Tuesday, January 31, 2012

How Cindy Got Her Groove Back

I think I’ve got the process underway. I believe I may be on the road to recovery, though as I type this I am knocking on wood, crossing fingers and toes, making the sign of the cross and furiously searching for an old rabbit’s foot. I thought I had reached this point a few times before only to slip back even deeper into the black hole. Like they say, one step forward, two steps back. But I really think this time is different.

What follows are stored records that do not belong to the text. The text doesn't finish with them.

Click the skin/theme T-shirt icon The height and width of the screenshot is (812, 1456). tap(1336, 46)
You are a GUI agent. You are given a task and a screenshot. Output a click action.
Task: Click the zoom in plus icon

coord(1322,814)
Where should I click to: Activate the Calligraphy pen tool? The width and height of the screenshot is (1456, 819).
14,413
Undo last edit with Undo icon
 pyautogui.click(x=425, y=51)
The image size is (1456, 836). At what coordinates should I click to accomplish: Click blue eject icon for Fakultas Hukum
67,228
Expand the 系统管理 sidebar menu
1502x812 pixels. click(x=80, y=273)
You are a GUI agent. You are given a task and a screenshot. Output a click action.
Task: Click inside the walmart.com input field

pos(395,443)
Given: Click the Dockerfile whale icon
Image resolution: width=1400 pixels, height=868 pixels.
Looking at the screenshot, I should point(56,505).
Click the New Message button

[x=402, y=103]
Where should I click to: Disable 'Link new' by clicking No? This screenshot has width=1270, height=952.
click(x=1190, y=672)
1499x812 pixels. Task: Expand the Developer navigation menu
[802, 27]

I am amazed at the similarities between myself and the vivacious Stella, star of the 1998 movie of similar name. It is as if our lives are parallel, well, except for a few minor details.
I am not a wealthy, successful stock broker who can take a month off to go lay in the sun on a Caribbean Island. I am, however, planning to spend a couple of days in Myrtle Beach sleeping on Roger and Julie’s trundle bed.

I don’t get to pal around with the likes of Whoopi Goldberg. But I do have Molly and Ro, my partners in crime, my confidantes, my shoulders to cry on, my butt kickers when I need it.
I haven’t met my Winston Shakespeare, the Taye Diggs character who is hot, sexy, romantic and of course fabulous in the sack. Ah, who needs that when you are in love with your soulmate. (Umm, maybe I should think about this one a little longer. It is Taye Diggs after all, LOL).

I look nothing like Angela Bassett in a swimsuit. Oh, I have her body, I’m just not black. (Actually, I don’t have her body in the white version either).
I don’t have a young son. But I do have two grown daughters who are beautiful, smart, funny and amazing. They take after their mom.

I’m not in my 40’s. But I was once, though it was a long time ago.
Healing is a process, and much like the movies, it can often have a happy ending. I’m working on it, but I’m not buying the popcorn until the reviews are in.